うるずんの緑溢れるやちむん館工房「紗夢紗羅」。白保の集落からはずれ、新空港近くの畑の中に佇んでいる。紗夢紗羅では、島で実際昔からつかわれてきた民具や、全国から集めている着物、古布をつかった小物などを製作、販売している。民具はアダンや月桃、アンツクなどがつかわれていて、材料も自分たちでとりに行っている。それらの植物が円座やバッグ、ぞうりなどになる。
それぞれの作業をしているみなさんだが、12時を過ぎると工房の縁側でそろって昼食をとる。この日は美智子さんが作った豆がたっぷり入ったカレー。ふだんは各自お弁当を持参して、ここで集まって食べることが多いが、たまに、この場所が自宅である美智子さんが作ってくれたごはんをいただく。最近、食後の定番になっているのが生ジュース。この日はニンジンとリンゴだけをジューサーにかけたもの。それだけで天然の甘さたっぷりで栄養満点。毎日いろいろな野菜や果物をつかう。
大川の焼物と民具のお店「やちむん館」が紗夢紗羅の本店。もともと、オーナーの美智子さんのお母さんのトヨさんが民具づくりをしていて、1978年にふたりでやちむん館を始めた。

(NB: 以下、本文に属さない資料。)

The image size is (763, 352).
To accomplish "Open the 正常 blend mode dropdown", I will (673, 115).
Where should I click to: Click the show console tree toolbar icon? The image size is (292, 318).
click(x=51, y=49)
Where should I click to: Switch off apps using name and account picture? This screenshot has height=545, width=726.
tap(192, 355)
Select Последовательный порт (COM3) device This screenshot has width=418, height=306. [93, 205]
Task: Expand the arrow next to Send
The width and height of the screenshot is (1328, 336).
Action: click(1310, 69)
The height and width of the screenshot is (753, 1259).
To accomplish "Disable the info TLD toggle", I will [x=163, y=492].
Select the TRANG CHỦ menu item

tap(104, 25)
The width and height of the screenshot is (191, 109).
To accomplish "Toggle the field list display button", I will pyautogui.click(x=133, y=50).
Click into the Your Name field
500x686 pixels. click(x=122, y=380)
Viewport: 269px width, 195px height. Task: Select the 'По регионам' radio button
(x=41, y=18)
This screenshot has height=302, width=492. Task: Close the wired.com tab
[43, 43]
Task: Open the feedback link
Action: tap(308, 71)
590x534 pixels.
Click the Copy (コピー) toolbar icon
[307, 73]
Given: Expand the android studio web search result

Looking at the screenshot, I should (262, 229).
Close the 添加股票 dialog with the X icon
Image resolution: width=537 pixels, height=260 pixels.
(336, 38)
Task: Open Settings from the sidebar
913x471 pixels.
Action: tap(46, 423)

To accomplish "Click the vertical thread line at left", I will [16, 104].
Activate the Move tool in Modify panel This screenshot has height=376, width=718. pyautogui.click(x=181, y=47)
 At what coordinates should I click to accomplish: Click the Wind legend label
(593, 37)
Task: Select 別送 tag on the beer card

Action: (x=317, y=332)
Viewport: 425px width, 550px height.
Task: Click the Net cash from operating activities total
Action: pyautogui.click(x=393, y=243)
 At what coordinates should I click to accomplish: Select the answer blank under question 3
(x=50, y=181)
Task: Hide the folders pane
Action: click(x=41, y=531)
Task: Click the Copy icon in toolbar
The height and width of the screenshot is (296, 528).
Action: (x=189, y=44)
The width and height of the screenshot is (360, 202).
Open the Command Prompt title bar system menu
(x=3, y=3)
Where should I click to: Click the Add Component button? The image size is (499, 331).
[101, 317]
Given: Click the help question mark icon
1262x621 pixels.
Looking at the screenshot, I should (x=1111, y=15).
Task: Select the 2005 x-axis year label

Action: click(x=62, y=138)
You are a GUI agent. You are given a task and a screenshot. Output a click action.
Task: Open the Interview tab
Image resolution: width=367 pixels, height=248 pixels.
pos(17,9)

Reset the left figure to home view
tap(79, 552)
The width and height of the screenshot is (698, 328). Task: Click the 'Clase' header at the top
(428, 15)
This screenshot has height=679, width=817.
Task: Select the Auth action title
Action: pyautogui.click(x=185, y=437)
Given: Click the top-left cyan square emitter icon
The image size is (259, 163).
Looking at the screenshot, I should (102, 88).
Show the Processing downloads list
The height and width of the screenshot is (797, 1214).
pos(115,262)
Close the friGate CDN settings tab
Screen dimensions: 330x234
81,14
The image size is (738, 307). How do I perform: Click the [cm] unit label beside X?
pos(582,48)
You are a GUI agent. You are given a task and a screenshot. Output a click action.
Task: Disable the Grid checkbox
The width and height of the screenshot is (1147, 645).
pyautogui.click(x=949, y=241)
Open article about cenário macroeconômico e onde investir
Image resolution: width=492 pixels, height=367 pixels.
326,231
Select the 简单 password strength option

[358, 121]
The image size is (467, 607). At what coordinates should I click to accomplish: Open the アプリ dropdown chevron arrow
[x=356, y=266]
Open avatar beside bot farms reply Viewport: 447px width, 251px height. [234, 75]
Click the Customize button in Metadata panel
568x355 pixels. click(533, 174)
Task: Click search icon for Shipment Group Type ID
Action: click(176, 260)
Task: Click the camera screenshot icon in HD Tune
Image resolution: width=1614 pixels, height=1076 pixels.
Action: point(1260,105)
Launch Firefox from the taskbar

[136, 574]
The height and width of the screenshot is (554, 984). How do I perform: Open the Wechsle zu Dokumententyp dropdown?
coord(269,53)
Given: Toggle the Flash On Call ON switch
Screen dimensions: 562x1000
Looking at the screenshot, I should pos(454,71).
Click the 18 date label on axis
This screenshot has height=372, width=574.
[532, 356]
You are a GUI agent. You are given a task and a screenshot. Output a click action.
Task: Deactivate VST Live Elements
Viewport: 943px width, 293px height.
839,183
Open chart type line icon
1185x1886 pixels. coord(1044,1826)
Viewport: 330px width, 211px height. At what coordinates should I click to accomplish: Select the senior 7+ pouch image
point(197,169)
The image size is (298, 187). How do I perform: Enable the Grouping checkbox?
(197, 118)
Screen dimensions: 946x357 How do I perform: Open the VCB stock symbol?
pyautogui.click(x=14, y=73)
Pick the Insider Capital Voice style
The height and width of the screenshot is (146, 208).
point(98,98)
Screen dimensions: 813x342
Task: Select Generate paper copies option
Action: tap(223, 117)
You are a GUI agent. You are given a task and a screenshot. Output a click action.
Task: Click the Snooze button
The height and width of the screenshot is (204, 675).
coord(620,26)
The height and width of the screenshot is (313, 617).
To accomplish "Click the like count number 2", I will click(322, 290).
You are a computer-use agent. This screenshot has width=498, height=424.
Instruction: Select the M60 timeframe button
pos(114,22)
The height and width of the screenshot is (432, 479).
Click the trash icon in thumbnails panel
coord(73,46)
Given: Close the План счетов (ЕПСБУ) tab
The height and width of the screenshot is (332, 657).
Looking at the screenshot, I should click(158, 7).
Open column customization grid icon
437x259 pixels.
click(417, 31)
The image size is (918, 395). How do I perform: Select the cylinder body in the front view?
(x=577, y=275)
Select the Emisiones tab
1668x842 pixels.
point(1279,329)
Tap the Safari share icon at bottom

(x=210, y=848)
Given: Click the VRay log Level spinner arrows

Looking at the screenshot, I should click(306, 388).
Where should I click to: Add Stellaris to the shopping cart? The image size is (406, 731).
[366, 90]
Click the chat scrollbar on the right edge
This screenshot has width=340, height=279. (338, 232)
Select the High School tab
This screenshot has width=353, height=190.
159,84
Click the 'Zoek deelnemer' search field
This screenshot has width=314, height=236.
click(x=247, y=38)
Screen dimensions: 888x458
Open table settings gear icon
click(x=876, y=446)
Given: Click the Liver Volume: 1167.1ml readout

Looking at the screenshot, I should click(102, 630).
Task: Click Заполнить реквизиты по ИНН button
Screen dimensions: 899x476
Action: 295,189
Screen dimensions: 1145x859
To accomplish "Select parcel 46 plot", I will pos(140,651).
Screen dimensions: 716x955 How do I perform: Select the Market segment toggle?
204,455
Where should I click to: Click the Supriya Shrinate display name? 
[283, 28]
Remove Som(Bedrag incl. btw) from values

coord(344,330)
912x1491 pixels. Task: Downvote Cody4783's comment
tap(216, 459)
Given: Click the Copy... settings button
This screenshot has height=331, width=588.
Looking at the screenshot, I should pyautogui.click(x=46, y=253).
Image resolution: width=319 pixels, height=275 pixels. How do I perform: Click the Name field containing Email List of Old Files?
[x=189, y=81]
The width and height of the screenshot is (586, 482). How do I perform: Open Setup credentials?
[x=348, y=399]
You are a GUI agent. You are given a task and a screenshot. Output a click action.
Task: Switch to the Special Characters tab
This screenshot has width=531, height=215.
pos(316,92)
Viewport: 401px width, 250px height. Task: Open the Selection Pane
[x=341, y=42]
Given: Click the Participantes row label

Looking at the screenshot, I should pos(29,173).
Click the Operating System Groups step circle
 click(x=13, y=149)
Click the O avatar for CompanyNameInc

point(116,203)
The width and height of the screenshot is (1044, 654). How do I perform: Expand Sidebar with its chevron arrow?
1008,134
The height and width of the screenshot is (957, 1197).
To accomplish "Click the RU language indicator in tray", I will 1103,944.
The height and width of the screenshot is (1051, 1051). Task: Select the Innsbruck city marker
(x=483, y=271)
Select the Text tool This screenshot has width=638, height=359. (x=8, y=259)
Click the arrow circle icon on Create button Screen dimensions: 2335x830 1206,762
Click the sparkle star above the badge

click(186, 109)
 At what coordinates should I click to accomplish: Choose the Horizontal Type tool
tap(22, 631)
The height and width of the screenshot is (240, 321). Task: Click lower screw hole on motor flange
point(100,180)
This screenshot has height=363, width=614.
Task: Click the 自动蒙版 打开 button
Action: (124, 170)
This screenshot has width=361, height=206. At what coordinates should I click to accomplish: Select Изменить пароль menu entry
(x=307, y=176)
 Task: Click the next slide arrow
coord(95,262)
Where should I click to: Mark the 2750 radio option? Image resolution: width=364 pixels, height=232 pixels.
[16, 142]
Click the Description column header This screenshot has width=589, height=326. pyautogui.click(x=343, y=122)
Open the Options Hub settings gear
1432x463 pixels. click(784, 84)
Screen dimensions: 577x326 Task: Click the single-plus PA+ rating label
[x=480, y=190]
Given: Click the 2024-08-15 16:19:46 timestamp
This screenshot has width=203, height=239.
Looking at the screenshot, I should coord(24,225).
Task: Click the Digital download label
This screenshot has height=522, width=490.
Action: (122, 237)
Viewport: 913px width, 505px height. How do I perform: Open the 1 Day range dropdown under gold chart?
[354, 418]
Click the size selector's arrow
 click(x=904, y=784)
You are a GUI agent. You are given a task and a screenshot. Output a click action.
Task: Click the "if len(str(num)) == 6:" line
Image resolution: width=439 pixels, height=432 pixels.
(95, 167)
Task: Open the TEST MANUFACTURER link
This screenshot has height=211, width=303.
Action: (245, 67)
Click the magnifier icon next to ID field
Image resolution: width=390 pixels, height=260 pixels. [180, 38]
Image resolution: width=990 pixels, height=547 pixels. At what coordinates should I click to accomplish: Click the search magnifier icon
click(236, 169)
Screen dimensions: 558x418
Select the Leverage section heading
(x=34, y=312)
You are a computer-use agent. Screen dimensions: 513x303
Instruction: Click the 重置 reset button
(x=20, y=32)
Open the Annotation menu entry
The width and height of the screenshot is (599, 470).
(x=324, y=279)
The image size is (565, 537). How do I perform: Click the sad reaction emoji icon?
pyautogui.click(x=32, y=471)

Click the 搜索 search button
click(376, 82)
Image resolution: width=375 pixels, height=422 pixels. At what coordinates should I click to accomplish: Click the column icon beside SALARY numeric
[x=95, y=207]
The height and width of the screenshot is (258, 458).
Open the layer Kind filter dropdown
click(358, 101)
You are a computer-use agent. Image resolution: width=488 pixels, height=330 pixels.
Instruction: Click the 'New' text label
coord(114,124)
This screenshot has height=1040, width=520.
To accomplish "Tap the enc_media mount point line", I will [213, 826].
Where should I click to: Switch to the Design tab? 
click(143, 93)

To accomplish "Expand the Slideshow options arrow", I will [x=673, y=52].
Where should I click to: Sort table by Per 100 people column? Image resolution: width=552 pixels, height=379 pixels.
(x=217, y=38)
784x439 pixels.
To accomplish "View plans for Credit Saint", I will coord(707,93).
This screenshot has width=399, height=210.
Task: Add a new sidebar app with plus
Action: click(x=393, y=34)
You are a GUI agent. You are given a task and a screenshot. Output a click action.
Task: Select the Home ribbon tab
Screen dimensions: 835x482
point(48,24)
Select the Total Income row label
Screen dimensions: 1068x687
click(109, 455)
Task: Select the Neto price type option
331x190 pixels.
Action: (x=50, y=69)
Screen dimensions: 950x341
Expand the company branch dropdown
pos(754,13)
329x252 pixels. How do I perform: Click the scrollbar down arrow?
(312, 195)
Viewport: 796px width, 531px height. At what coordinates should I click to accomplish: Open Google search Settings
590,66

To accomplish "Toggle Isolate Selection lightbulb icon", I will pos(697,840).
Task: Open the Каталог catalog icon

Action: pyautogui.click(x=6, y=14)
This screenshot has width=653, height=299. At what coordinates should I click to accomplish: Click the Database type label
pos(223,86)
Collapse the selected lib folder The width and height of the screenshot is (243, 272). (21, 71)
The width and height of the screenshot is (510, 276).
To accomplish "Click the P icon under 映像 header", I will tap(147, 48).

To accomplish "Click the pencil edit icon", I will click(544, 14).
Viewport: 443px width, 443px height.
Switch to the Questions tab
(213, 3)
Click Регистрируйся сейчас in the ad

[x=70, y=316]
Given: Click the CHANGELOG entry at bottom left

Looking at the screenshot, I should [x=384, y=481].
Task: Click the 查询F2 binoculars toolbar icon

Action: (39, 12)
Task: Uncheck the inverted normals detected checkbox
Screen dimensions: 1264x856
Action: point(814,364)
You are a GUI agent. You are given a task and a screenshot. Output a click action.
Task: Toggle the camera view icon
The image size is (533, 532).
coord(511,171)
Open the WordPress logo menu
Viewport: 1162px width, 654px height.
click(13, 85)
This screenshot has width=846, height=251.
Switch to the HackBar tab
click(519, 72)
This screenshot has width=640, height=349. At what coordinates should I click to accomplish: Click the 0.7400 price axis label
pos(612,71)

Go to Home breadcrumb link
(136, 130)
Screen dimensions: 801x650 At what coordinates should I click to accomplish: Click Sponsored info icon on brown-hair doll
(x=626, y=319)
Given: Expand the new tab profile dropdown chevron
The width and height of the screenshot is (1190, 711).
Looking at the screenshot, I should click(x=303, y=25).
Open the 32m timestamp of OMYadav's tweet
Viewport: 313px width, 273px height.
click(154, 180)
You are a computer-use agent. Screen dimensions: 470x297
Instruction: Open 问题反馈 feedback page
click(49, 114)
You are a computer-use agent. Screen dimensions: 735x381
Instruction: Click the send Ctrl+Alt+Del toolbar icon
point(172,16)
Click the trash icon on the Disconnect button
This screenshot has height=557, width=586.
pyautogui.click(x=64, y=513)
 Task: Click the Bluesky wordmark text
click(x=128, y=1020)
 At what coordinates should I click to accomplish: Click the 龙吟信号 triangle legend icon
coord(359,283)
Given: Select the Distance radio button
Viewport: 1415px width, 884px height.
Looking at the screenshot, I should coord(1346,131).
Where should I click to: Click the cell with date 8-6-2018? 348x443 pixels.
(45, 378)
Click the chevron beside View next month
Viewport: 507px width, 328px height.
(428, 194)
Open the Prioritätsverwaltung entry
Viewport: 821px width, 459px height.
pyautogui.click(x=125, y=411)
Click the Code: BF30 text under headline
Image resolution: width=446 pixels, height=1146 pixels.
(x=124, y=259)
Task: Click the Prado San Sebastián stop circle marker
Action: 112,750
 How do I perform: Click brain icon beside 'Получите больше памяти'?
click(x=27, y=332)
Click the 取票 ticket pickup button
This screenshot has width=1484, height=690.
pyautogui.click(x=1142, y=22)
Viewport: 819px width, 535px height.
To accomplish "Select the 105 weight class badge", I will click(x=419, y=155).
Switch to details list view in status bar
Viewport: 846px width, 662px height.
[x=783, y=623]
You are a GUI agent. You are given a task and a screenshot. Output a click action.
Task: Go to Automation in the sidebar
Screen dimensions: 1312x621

円座などをつくる白保の前瓦トシさんは、トヨさんのお姉さん。昔からトヨさんがつくっているのを一緒にやることもあったが、他の仕事をしていたトシさんは民具作りを本格的に始めたのは70歳をすぎてから。製作は白保の自宅でしていて、工房に来て材料を受けとり、下処理をしていく。85歳の今も眼鏡もつかわず、注文の入った円座を製作している。座布団サイズのものは1日で編み上がるという。「楽しいと思わんとやりきらんよ」と笑顔で話すトシさん。
ここで働いて9年になる徳光さんは商品の製作をしたり、やちむん館の店先にもたっている。西表さんは材料をとりに行ったり、力仕事や庭の作業を担当。この日は、広い敷地の茂ってきた草をビーバーで刈っていた。黒澤美枝子さんは美智子さんの高校の同級生。ずっと東京に住んでいたが、つい最近、25年ぶりに島に戻ってきた。今日はたまたま遊びにきて、昼ごはんも一緒に。
美智子さんは「円座などをつくる人は、最近ではお年寄りしかいなくなってきている。島にある身近なものでできるので、地元の人たちは自分でつくってみてほしい」と話す。